Tuna purse seiners have been flocking to the western waters of the Pacific Ocean to catch skipjack in recent years. In 2010 and 2011, especially, the purse seine effort was highly concentrated in the waters of Papua New Guinea, Federated States of Micronesia, and Solomon Islands – making this region the world’s richest source of skipjack tuna.
According to the latest report from the Western and Central Pacific Fisheries Commission (WCPFC), in 2010 and 2011, there were more sets on free-swimming schools of tuna and more fishing days spent here than in other parts of the ocean.
The skipjack purse seine catch for the Western and Central Pacific was 1,330,667 MT last year. That’s about 33% of the global catch of all tuna species, which was estimated to be about four million tons. In comparison, skipjack catches were about 284,700 tons in the Eastern Pacific Ocean in 2011, or about 7% of last year’s global tuna catch.
The western tropical region especially increased in popularity due to the strong La Niña conditions that were present in the last two years. In the following map, the pie graphs show the 2011 distribution of the purse seine skipjack (blue), yellowfin (yellow) and bigeye (red) tuna catch. The larger circles are representative of the increased fishing effort.
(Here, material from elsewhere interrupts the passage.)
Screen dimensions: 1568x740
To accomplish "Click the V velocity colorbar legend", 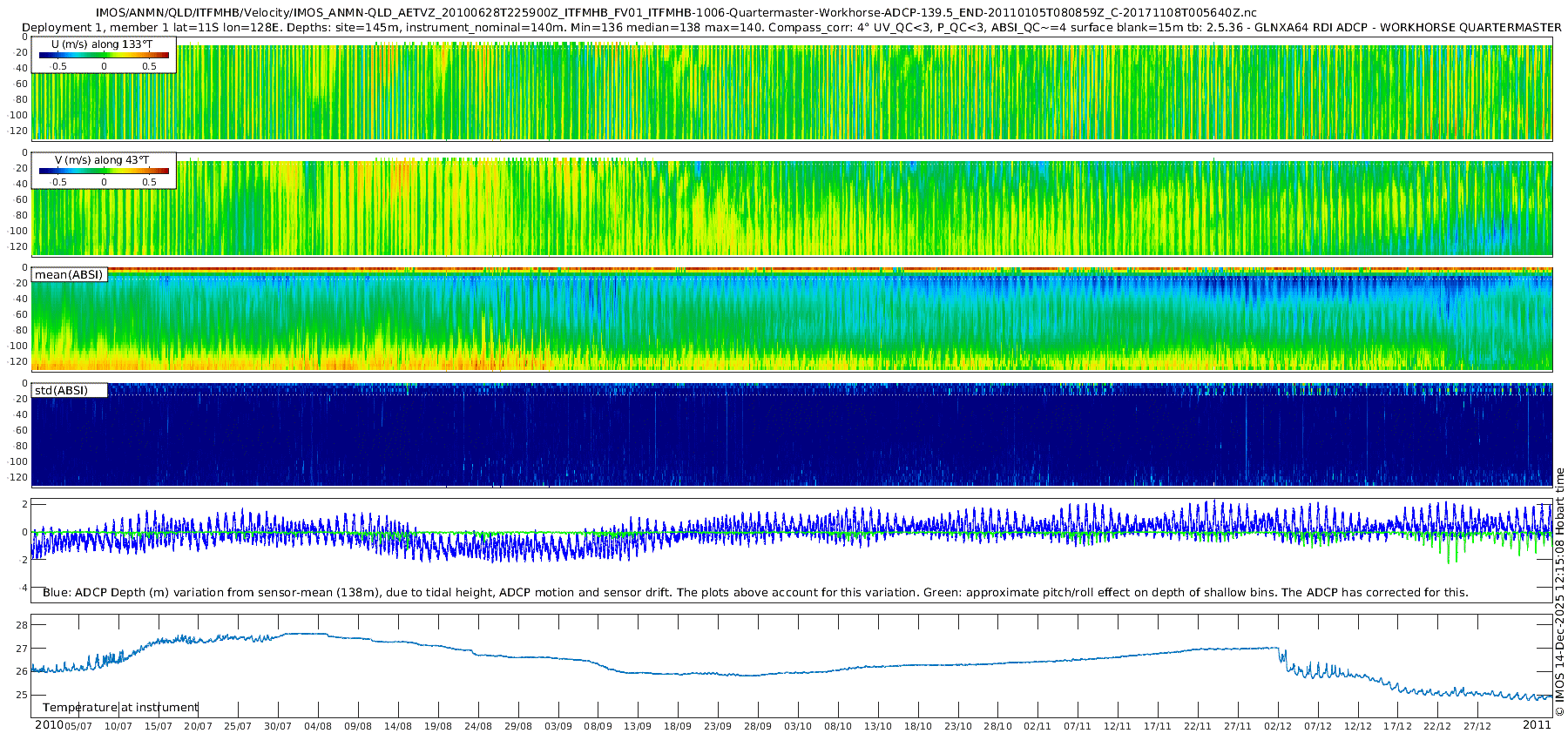I will click(x=104, y=171).
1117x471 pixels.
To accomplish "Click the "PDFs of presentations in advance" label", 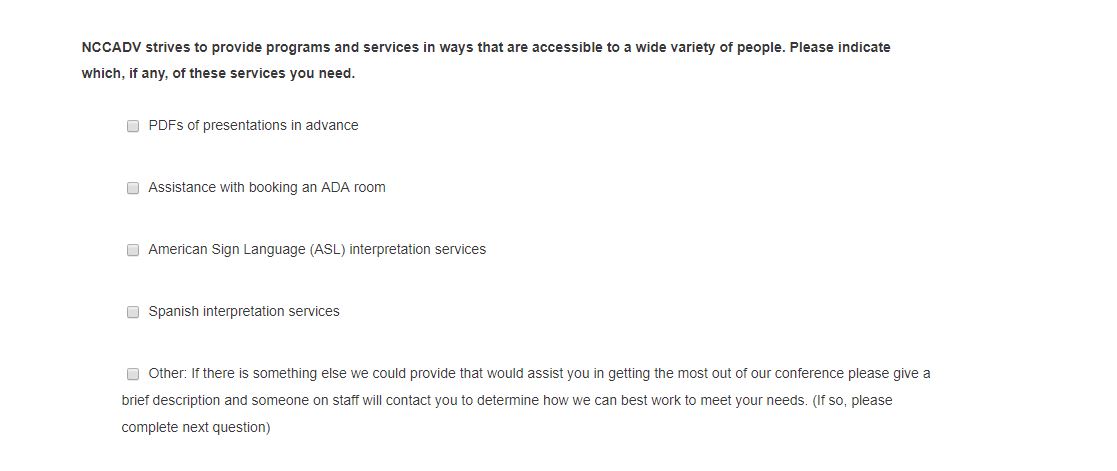I will [x=253, y=126].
La Niña is a weather pattern that lowers ocean temperatures and tends to restrict fishing activity to these parts of the Pacific.
This year, however, there have been predictions of a weak El Niño and the fleets are expected to spread out to the east. Fishing conditions tend to be more favorable in the area near Kiribati as a result of the warmer water temperatures. Besides the Gilbert Islands and the Phoenix Islands, it’s typical for vessels to fish as far east as the Line Islands in the Central Pacific, says John Hampton, Oceanic Fisheries Program manager at the Secretariat of the Pacific Community (SPC).
He adds there is a fair bit of transshipment now occurring in the Central Pacific, which is an indicator that the fleet is operating in that area more so that it did in 2010 and 2011.
According to the U.S. Climate Prediction Center, there are ongoing signs of a “possibly imminent transition” towards El Niño in the atmosphere as well as the ocean. The official forecast calls for the development of mostly likely a weak El Niño during September and the meteorologists expect the conditions to persist until December or early 2013.